Work plan for the Skyrm(e) One-Name Study, including a summary of short and medium-term priorities, a progress chart and an overview of tasks for each of the '7 pillars'. Contact me if you would like to help.

family chart

Current Work Plan

Short-Term (Summer 2017)

Medium-term and Ongoing

Progress

A set of tasks that falls into the '7 pillars' has been made, along with an assessment of how much needs to be done. For example, there are about 4,000 records to be processed and added to the master database, with perhaps another 2,000 yet to be collected or discovered. The chart below provides a summary of completeness based on these estimates.

progress chart

Of course, we expect the goal posts to change and the task list to grow as we improve our analysis and as more sources are unearthed or come on line.

Summary of Main Tasks

Going through the 7 pillars in turn

  1. Data collection: reasonably complete are BMD indexes for the UK, census records for Pembrokeshire, Herefordshire and the USA. Immediate plans are to find more parish and census records for missing parts of Herefordshire and other counties.
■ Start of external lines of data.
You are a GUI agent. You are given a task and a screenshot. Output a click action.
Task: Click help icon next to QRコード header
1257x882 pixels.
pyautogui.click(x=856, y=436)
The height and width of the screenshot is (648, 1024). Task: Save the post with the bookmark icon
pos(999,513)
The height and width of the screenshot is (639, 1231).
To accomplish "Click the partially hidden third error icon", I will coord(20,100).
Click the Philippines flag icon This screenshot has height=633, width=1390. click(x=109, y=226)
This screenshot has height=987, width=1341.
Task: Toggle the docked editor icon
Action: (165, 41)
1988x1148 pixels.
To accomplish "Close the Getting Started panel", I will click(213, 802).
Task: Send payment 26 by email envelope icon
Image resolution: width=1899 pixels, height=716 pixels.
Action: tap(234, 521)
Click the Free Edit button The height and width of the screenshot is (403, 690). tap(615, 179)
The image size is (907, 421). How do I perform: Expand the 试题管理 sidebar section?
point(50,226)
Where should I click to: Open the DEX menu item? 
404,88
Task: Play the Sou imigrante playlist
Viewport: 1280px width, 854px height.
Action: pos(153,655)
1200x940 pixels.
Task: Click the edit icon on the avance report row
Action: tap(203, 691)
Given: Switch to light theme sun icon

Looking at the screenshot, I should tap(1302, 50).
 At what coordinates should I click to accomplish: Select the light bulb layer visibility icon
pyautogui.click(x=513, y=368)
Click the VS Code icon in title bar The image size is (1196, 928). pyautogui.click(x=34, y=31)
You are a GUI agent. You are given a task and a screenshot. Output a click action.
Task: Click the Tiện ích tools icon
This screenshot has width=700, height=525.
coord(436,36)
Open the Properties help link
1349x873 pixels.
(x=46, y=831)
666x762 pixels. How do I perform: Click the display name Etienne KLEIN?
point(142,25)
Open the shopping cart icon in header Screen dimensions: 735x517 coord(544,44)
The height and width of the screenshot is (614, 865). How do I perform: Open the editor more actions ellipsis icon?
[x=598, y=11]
We have initiated a DNA project.
  2. Analysis: trees for the Pembrokeshire Skyrmes are almost complete, and are being checked and updated. Work is well under way on the Herefordshire Skyrmes. Reasonable progress is being made on the families of non-UK Skyrmes. As a result an initial draft of the USA Skyrm(e)s is on the cards. Altogether there are about 10 clusters of Skyrmes to analyse. Already we have been able to merge two of the Herfordshire clusters into a single tree.
  3. Synthesis: detailed synthesis has hardly started. Some migration, occupation and newspaper articles have been analysed but there is much yet to do.
  4. Responding to Enquiries: this is ongoing and all enquiries have been satisfactorily addressed. Recent enquiries have led to putting together trees for some New Zealand Skyrmes, and also a cluster in Worcester, who are probably linked to the Herefordshire Skyrmes, though a definitive link has yet to be found. Currently several eqnuiries have resulted in ongoing collaboration over many months as each of us develops and shares information on family branches. Since my registration of the Skyrme ONS, a formal record of enquirers and response times is being kept. Here is a summary of the number of enquiries by year:
      2014: 9 - 2015: 9 - 2016: 19 - 2017 (to 30-Apr): 6.
  5. Publicising the Study: this website and the Guild profile are kept up to date. Reference to the website is given in every email the author sends.
  6. Publishing the Findings: substantive articles have now been published in three relevant family history journals - see the library for details and copies of these. In between occassional substantive articles, the plan now is now to provide short filler articles on a regular basis.
  7. Preserving the One-Name Study: back-ups are done regularly, and work is unhderway to package the study in such a way that others can take it over longer-term and provide a copy to the Guild for long-term preservation.